**Task**
Rewrite all of the items below, replacing "GUI agent" with "interface agent" wherever it occurs and keeping every other character unchanged.

Target pointing data:
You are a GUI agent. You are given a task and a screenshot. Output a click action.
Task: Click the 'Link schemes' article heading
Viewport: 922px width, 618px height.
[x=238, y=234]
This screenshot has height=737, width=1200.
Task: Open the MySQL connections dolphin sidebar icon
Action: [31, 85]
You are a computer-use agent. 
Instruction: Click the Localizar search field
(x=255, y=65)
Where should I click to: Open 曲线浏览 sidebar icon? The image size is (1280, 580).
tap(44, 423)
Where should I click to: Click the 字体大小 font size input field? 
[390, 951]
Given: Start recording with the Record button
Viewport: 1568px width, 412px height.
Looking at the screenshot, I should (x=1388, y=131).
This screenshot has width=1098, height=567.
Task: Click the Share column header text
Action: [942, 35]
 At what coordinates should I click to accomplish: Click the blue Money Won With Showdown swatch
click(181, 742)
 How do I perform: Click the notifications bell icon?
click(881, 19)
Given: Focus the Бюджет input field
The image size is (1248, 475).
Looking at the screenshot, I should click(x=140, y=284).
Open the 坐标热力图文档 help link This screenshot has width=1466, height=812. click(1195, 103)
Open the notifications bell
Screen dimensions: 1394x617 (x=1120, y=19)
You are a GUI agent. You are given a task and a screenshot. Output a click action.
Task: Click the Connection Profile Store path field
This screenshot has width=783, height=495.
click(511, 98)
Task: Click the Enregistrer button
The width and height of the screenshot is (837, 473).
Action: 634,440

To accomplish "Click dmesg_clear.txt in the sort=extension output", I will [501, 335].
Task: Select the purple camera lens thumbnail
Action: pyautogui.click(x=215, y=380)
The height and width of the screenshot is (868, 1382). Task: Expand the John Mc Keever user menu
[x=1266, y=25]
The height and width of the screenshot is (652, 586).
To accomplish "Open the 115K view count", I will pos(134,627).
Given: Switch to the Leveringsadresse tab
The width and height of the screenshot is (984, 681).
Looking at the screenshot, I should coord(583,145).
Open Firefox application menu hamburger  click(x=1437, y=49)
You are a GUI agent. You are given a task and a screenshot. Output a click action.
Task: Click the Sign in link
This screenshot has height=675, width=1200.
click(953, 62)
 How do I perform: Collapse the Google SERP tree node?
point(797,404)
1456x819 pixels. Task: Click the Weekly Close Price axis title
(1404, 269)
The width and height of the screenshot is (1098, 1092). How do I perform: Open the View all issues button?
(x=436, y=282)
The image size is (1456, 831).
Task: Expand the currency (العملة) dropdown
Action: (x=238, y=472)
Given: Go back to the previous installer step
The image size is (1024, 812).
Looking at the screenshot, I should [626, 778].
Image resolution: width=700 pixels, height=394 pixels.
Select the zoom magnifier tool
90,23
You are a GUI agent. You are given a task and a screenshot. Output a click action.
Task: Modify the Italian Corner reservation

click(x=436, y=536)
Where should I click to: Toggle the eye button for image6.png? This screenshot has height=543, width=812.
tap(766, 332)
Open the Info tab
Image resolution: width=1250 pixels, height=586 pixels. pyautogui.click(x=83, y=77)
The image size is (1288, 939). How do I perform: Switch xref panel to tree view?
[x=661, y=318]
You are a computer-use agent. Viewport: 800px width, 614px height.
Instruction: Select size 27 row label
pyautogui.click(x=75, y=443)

**Response to this exercise**
You are a interface agent. You are given a task and a screenshot. Output a click action.
Task: Click the 'Link schemes' article heading
Viewport: 922px width, 618px height.
[x=238, y=234]
This screenshot has height=737, width=1200.
Task: Open the MySQL connections dolphin sidebar icon
Action: [31, 85]
You are a computer-use agent. 
Instruction: Click the Localizar search field
(x=255, y=65)
Where should I click to: Open 曲线浏览 sidebar icon? The image size is (1280, 580).
tap(44, 423)
Where should I click to: Click the 字体大小 font size input field? 
[390, 951]
Given: Start recording with the Record button
Viewport: 1568px width, 412px height.
Looking at the screenshot, I should (x=1388, y=131).
This screenshot has width=1098, height=567.
Task: Click the Share column header text
Action: [942, 35]
 At what coordinates should I click to accomplish: Click the blue Money Won With Showdown swatch
click(181, 742)
 How do I perform: Click the notifications bell icon?
click(881, 19)
Given: Focus the Бюджет input field
The image size is (1248, 475).
Looking at the screenshot, I should click(x=140, y=284).
Open the 坐标热力图文档 help link This screenshot has width=1466, height=812. click(1195, 103)
Open the notifications bell
Screen dimensions: 1394x617 (x=1120, y=19)
You are a interface agent. You are given a task and a screenshot. Output a click action.
Task: Click the Connection Profile Store path field
This screenshot has width=783, height=495.
click(511, 98)
Task: Click the Enregistrer button
The width and height of the screenshot is (837, 473).
Action: 634,440

To accomplish "Click dmesg_clear.txt in the sort=extension output", I will [501, 335].
Task: Select the purple camera lens thumbnail
Action: pyautogui.click(x=215, y=380)
The height and width of the screenshot is (868, 1382). Task: Expand the John Mc Keever user menu
[x=1266, y=25]
The height and width of the screenshot is (652, 586).
To accomplish "Open the 115K view count", I will pos(134,627).
Given: Switch to the Leveringsadresse tab
The width and height of the screenshot is (984, 681).
Looking at the screenshot, I should coord(583,145).
Open Firefox application menu hamburger  click(x=1437, y=49)
You are a interface agent. You are given a task and a screenshot. Output a click action.
Task: Click the Sign in link
This screenshot has height=675, width=1200.
click(953, 62)
 How do I perform: Collapse the Google SERP tree node?
point(797,404)
1456x819 pixels. Task: Click the Weekly Close Price axis title
(1404, 269)
The width and height of the screenshot is (1098, 1092). How do I perform: Open the View all issues button?
(x=436, y=282)
The image size is (1456, 831).
Task: Expand the currency (العملة) dropdown
Action: (x=238, y=472)
Given: Go back to the previous installer step
The image size is (1024, 812).
Looking at the screenshot, I should [626, 778].
Image resolution: width=700 pixels, height=394 pixels.
Select the zoom magnifier tool
90,23
You are a interface agent. You are given a task and a screenshot. Output a click action.
Task: Modify the Italian Corner reservation

click(x=436, y=536)
Where should I click to: Toggle the eye button for image6.png? This screenshot has height=543, width=812.
tap(766, 332)
Open the Info tab
Image resolution: width=1250 pixels, height=586 pixels. pyautogui.click(x=83, y=77)
The image size is (1288, 939). How do I perform: Switch xref panel to tree view?
[x=661, y=318]
You are a computer-use agent. Viewport: 800px width, 614px height.
Instruction: Select size 27 row label
pyautogui.click(x=75, y=443)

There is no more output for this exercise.